Слышно было, как ворочается и что-то бормочет себе под нос сосед снизу. С одного края стола на другой бежали наперегонки рваные пятна лунного света. Бутылка с минеральной водой стояла, прислонившись к стеклу, как ни в чем не бывало.

Ник зачем-то погрозил ей пальцем, протер глаза и свесился с полки, высматривая нарушителя спокойствия. Естественно, тот уже успел спрятаться. Испариться, как они это обычно делают. А на полу лежала книга.

Пришлось стаскивать простыню, потягиваться и осторожно спускаться вниз, пытаясь не наступить на спящих. Потом забрасывать книгу наверх, забираться следом и, пытаясь поймать скудные обрывки лунного света и редких фонарей, перелистывать ломкие страницы.

Почти все они были разорваны, как будто кто-то методично терзал книгу, не пропуская ни одной страницы. Или кромсал ее неизвестным науке оружием, которое заставляло края разрезов махриться, чернеть и заворачиваться в тоненькие трубочки.

Каждый листок пришлось разглаживать и долго водить пальцами по шраму, пока тот зарастал. Дольше, чем вчера или позавчера. А уж если сравнивать с прошлым годом, то и вовсе — со скоростью лекаря-улитки.

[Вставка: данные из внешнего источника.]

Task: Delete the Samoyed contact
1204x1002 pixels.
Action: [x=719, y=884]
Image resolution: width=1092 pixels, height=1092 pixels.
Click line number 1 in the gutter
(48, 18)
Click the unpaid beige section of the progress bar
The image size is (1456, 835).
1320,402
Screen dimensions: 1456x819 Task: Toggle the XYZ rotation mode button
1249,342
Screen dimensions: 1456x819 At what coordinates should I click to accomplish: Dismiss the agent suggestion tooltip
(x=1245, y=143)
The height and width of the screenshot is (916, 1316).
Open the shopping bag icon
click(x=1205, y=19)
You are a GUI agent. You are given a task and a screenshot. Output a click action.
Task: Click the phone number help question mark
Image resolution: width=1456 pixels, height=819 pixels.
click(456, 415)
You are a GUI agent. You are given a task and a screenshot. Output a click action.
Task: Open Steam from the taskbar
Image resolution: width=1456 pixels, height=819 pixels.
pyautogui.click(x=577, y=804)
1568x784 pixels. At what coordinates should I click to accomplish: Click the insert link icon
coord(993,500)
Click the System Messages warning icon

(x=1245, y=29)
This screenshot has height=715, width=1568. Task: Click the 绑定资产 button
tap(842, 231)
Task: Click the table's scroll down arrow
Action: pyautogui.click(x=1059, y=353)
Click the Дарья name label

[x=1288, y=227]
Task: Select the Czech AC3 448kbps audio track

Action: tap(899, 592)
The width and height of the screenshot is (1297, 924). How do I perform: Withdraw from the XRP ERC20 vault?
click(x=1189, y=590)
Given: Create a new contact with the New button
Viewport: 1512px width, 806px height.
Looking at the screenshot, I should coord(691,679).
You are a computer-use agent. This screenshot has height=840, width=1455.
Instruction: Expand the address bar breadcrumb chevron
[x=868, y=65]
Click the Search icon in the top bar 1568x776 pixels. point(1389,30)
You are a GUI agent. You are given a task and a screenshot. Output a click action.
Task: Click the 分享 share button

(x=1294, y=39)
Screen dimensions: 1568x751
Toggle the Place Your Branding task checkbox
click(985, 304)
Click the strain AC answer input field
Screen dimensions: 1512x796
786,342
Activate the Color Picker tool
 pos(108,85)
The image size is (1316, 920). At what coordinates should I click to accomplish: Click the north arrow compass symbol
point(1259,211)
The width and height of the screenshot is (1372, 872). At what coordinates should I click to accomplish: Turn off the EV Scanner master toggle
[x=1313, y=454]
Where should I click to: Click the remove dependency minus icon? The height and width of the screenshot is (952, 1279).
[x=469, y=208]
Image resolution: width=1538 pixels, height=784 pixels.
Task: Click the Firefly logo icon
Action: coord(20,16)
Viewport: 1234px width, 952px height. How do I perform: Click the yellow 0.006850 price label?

Небо за окном уже начало наливаться серо-стальным предутренним светом, а по вагону потянулись первые жаворонки, больше, правда, похожие не на пернатых, а на неупокоенных мертвецов, когда Ник провел ладонью по последнему листу и закрыл книгу. Отчаянно зевнул, несколько секунд разглядывал пустую обложку. Потом сунул свой излеченный трофей под подушку, накрылся простыней с головой и почти сразу провалился в тяжелый утренний сон.

Когда ближе к полудню его растолкала проводница, книга уже истаяла, как дурное наваждение.

* * *

Его потянуло в путь несколько недель назад. До этого случайностей хватало по горло и в родном городе. Со старых заборов облезала краска, открывая когда-то давно выведенные на занозистой древесине символы и буквы. Несущиеся к лобовому столкновению автомобили разъезжались на волосок друг от друга. Стаи ворон вдруг сбивались в пути и начинали бешено метаться между низкими закатными облаками. А если задремать в автобусе, то можно было увидеть и зверей, которые порой теряли нужные предметы, и зародыши деревьев, ползущие к фонтанам, чтобы напиться, и половинчатое сияние — между днем и ночью.